If you are diligent in tending your wine, you may never experience oxidation. However, if you are like me and tend to experiment a lot, you might have more wine going than you can sometimes keep track of. While a balanced wine generally takes care of itself, sometimes I may check in on it a little later than I should. Meanwhile, perhaps the S02 levels may drop while I’m not looking. But let me be clear, I definitely won’t neglect my prize batches.
The reality of the situation is, I keep a cellar that is like a big test tube of experimentation. They say a good winemaker has a lifetime of experience. I believe that. My goal is to pack in more experience in less time to produce a better wine, sooner. So I experiment a lot and log everything.
I have experienced oxidation a time or two. The best way to describe oxidation is to cut up an apple and watch within seconds while it turns brown. Air is the enemy to wine. Air is also our enemy. Funny, we need it, but it too wears out our bodies and makes us grow old. There are several factors that can oxidize wine. Two most common are too much head space in the carboy, or too low of S02 levels in your wine. Be sure to mind these two things, and you may never experience oxidation.
Many people think when a wine has oxidized, you have to throw it out. Really, oxidation can be reduced, and in some cases eliminated by the use of powdered skim milk. It won’t win you any awards, but it can still become a good, drinkable wine again, reminiscent of the base you fermented. That is better than dumping it down a drain. Try this before you dump it.
- Calculate the amount of wine to be treated, in liters, and for each liter of wine measure out 0.5 gm of powdered skim milk into five (5) mL of cold water. Stir into a solution making sure all the skim milk is dissolved. NOTE: It is important that you use powdered skim milk, not de-creamed whole milk or malted milk.
- Now bring the S02 level of the wine up to the required amount with respect to the pH.

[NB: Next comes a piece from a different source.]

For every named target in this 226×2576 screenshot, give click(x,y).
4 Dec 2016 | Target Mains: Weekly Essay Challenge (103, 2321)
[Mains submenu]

- Stir the wine vigorously and while it’s swirling, add the skim milk solution by pouring a single stream like what would come out of a sink faucet to make it enter the wine well below the surface. There may be a bit of foaming, but it will dissipate. Continue to stir the wine to ensure all the skim milk is well-distributed. It is important that the skim milk solution enters well below the surface. If you pour it on the surface, little, or nothing, will happen. I think the air is already having an effect on it. I have done this and botched ‘the pour’ before and it did nothing for the wine. Once the skim milk is fully distributed, brown curds will develop in the wine but will ultimately settle out.
- Replace the airlock and allow the wine to settle for 2-3 days. Meanwhile, prepare a fining agent for fining the wine if you want to try to polish the wine again. I have skipped this with good success.
- After 2-3 days, rack the wine off the oxidase curds into a clean carboy and stir in the fining agent (if you do one.) Allow this to settle for about 10 days, then rack the wine off the lees. Add an airlock. Filter. and bottle.
Let’s just try to avoid oxidation in the first place. Check your wine when it’s time, and make sure your sulfite levels are in line with the pH. When fermentation is complete, or when you know the wine is mostly degassed, ditch the airlock and plug that baby with something. I still have yet to find a decent stopper that I like, but I’m planning to be in stainless VC tanks soon. Have little headspace, or flood your headspace with an inert gas. I recommend Argon over CO2. We’re trying to degas our wine already and C02 being soluble, it can get back into the wine. Argon is better in winemaking.